## BEGIN Input records
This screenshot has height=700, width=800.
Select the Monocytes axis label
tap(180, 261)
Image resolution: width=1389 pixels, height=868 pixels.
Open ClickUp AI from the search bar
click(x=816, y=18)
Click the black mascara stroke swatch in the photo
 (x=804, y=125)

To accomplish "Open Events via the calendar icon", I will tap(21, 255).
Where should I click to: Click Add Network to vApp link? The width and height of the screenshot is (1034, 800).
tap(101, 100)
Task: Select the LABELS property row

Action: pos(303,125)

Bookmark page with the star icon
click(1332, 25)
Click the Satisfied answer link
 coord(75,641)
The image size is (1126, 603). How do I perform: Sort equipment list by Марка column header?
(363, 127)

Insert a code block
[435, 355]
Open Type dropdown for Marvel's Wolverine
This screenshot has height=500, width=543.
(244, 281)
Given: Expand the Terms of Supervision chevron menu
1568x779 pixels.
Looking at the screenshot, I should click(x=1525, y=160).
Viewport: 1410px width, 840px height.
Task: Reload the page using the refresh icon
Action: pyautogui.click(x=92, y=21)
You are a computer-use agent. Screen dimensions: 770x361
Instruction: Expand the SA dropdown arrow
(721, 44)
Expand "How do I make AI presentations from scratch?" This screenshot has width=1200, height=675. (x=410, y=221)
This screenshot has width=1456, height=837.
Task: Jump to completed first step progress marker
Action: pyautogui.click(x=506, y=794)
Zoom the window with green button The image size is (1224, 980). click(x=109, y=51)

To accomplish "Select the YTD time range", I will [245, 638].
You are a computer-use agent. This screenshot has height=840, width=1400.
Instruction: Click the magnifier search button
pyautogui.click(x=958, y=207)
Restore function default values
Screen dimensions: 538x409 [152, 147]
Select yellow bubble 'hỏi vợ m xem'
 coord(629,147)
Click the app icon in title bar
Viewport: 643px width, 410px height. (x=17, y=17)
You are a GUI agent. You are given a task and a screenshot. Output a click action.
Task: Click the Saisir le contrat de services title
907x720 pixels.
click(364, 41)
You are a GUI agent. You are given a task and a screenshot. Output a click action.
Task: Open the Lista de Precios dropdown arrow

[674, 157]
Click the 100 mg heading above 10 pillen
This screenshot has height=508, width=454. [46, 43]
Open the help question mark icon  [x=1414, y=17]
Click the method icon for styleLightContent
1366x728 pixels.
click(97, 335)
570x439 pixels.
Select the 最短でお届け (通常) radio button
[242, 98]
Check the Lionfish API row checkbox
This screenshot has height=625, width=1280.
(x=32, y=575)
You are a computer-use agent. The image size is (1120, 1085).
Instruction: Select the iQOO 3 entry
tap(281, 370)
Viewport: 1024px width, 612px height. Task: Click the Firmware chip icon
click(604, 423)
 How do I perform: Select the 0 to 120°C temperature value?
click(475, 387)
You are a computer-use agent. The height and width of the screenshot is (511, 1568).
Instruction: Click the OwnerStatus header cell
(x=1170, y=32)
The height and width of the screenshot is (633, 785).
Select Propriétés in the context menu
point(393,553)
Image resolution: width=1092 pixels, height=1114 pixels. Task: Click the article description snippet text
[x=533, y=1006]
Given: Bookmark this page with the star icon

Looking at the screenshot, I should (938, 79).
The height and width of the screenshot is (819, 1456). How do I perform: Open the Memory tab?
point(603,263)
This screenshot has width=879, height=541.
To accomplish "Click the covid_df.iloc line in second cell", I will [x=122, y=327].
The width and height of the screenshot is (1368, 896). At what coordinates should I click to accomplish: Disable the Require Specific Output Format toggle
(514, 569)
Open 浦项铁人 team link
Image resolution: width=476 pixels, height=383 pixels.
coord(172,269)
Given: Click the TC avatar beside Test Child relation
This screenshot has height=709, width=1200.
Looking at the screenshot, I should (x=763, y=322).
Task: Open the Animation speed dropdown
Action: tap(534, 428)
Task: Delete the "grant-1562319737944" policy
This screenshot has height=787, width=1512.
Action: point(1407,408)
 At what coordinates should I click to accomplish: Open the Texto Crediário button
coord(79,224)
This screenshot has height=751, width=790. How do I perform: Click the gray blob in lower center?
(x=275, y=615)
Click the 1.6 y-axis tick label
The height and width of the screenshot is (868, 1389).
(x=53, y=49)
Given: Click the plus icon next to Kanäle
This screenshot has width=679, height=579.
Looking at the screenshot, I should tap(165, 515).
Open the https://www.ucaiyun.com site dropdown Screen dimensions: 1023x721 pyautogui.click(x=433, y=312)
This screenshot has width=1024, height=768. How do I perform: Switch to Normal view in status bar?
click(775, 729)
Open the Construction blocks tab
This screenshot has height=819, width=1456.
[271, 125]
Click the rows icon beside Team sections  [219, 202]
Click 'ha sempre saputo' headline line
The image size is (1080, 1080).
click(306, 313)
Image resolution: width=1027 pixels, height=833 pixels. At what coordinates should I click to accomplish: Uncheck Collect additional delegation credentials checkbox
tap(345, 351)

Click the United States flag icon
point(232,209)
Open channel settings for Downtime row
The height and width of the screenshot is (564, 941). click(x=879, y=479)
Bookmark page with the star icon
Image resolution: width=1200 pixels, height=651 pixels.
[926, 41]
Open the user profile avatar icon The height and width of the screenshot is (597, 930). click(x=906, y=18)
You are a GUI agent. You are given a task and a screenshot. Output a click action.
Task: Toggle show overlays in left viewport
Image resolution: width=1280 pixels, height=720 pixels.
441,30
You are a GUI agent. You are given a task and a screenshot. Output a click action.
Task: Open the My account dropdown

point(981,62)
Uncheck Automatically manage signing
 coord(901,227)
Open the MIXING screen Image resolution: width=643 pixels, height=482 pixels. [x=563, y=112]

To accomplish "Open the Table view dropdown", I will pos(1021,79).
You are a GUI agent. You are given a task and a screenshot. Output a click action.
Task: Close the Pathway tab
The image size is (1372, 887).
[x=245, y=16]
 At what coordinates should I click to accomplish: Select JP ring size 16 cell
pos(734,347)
## END Input records
#### What needs to be done:
Please write out the rows above again, switching "magnifier" to "magnifying glass" and leaving everything else unchanged.

#### Finished task:
This screenshot has height=700, width=800.
Select the Monocytes axis label
tap(180, 261)
Image resolution: width=1389 pixels, height=868 pixels.
Open ClickUp AI from the search bar
click(x=816, y=18)
Click the black mascara stroke swatch in the photo
 (x=804, y=125)

To accomplish "Open Events via the calendar icon", I will tap(21, 255).
Where should I click to: Click Add Network to vApp link? The width and height of the screenshot is (1034, 800).
tap(101, 100)
Task: Select the LABELS property row

Action: pos(303,125)

Bookmark page with the star icon
click(1332, 25)
Click the Satisfied answer link
 coord(75,641)
The image size is (1126, 603). How do I perform: Sort equipment list by Марка column header?
(363, 127)

Insert a code block
[435, 355]
Open Type dropdown for Marvel's Wolverine
This screenshot has height=500, width=543.
(244, 281)
Given: Expand the Terms of Supervision chevron menu
1568x779 pixels.
Looking at the screenshot, I should click(x=1525, y=160).
Viewport: 1410px width, 840px height.
Task: Reload the page using the refresh icon
Action: pyautogui.click(x=92, y=21)
You are a computer-use agent. Screen dimensions: 770x361
Instruction: Expand the SA dropdown arrow
(721, 44)
Expand "How do I make AI presentations from scratch?" This screenshot has width=1200, height=675. (x=410, y=221)
This screenshot has width=1456, height=837.
Task: Jump to completed first step progress marker
Action: pyautogui.click(x=506, y=794)
Zoom the window with green button The image size is (1224, 980). click(x=109, y=51)

To accomplish "Select the YTD time range", I will [245, 638].
You are a computer-use agent. This screenshot has height=840, width=1400.
Instruction: Click the magnifying glass search button
pyautogui.click(x=958, y=207)
Restore function default values
Screen dimensions: 538x409 [152, 147]
Select yellow bubble 'hỏi vợ m xem'
 coord(629,147)
Click the app icon in title bar
Viewport: 643px width, 410px height. (x=17, y=17)
You are a GUI agent. You are given a task and a screenshot. Output a click action.
Task: Click the Saisir le contrat de services title
907x720 pixels.
click(364, 41)
You are a GUI agent. You are given a task and a screenshot. Output a click action.
Task: Open the Lista de Precios dropdown arrow

[674, 157]
Click the 100 mg heading above 10 pillen
This screenshot has height=508, width=454. [46, 43]
Open the help question mark icon  [x=1414, y=17]
Click the method icon for styleLightContent
1366x728 pixels.
click(97, 335)
570x439 pixels.
Select the 最短でお届け (通常) radio button
[242, 98]
Check the Lionfish API row checkbox
This screenshot has height=625, width=1280.
(x=32, y=575)
You are a computer-use agent. The image size is (1120, 1085).
Instruction: Select the iQOO 3 entry
tap(281, 370)
Viewport: 1024px width, 612px height. Task: Click the Firmware chip icon
click(604, 423)
 How do I perform: Select the 0 to 120°C temperature value?
click(475, 387)
You are a computer-use agent. The height and width of the screenshot is (511, 1568).
Instruction: Click the OwnerStatus header cell
(x=1170, y=32)
The height and width of the screenshot is (633, 785).
Select Propriétés in the context menu
point(393,553)
Image resolution: width=1092 pixels, height=1114 pixels. Task: Click the article description snippet text
[x=533, y=1006]
Given: Bookmark this page with the star icon

Looking at the screenshot, I should (938, 79).
The height and width of the screenshot is (819, 1456). How do I perform: Open the Memory tab?
point(603,263)
This screenshot has width=879, height=541.
To accomplish "Click the covid_df.iloc line in second cell", I will [x=122, y=327].
The width and height of the screenshot is (1368, 896). At what coordinates should I click to accomplish: Disable the Require Specific Output Format toggle
(514, 569)
Open 浦项铁人 team link
Image resolution: width=476 pixels, height=383 pixels.
coord(172,269)
Given: Click the TC avatar beside Test Child relation
This screenshot has height=709, width=1200.
Looking at the screenshot, I should (x=763, y=322).
Task: Open the Animation speed dropdown
Action: tap(534, 428)
Task: Delete the "grant-1562319737944" policy
This screenshot has height=787, width=1512.
Action: point(1407,408)
 At what coordinates should I click to accomplish: Open the Texto Crediário button
coord(79,224)
This screenshot has height=751, width=790. How do I perform: Click the gray blob in lower center?
(x=275, y=615)
Click the 1.6 y-axis tick label
The height and width of the screenshot is (868, 1389).
(x=53, y=49)
Given: Click the plus icon next to Kanäle
This screenshot has width=679, height=579.
Looking at the screenshot, I should tap(165, 515).
Open the https://www.ucaiyun.com site dropdown Screen dimensions: 1023x721 pyautogui.click(x=433, y=312)
This screenshot has width=1024, height=768. How do I perform: Switch to Normal view in status bar?
click(775, 729)
Open the Construction blocks tab
This screenshot has height=819, width=1456.
[271, 125]
Click the rows icon beside Team sections  [219, 202]
Click 'ha sempre saputo' headline line
The image size is (1080, 1080).
click(306, 313)
Image resolution: width=1027 pixels, height=833 pixels. At what coordinates should I click to accomplish: Uncheck Collect additional delegation credentials checkbox
tap(345, 351)

Click the United States flag icon
point(232,209)
Open channel settings for Downtime row
The height and width of the screenshot is (564, 941). click(x=879, y=479)
Bookmark page with the star icon
Image resolution: width=1200 pixels, height=651 pixels.
[926, 41]
Open the user profile avatar icon The height and width of the screenshot is (597, 930). click(x=906, y=18)
You are a GUI agent. You are given a task and a screenshot. Output a click action.
Task: Toggle show overlays in left viewport
Image resolution: width=1280 pixels, height=720 pixels.
441,30
You are a GUI agent. You are given a task and a screenshot. Output a click action.
Task: Open the My account dropdown

point(981,62)
Uncheck Automatically manage signing
 coord(901,227)
Open the MIXING screen Image resolution: width=643 pixels, height=482 pixels. [x=563, y=112]

To accomplish "Open the Table view dropdown", I will pos(1021,79).
You are a GUI agent. You are given a task and a screenshot. Output a click action.
Task: Close the Pathway tab
The image size is (1372, 887).
[x=245, y=16]
 At what coordinates should I click to accomplish: Select JP ring size 16 cell
pos(734,347)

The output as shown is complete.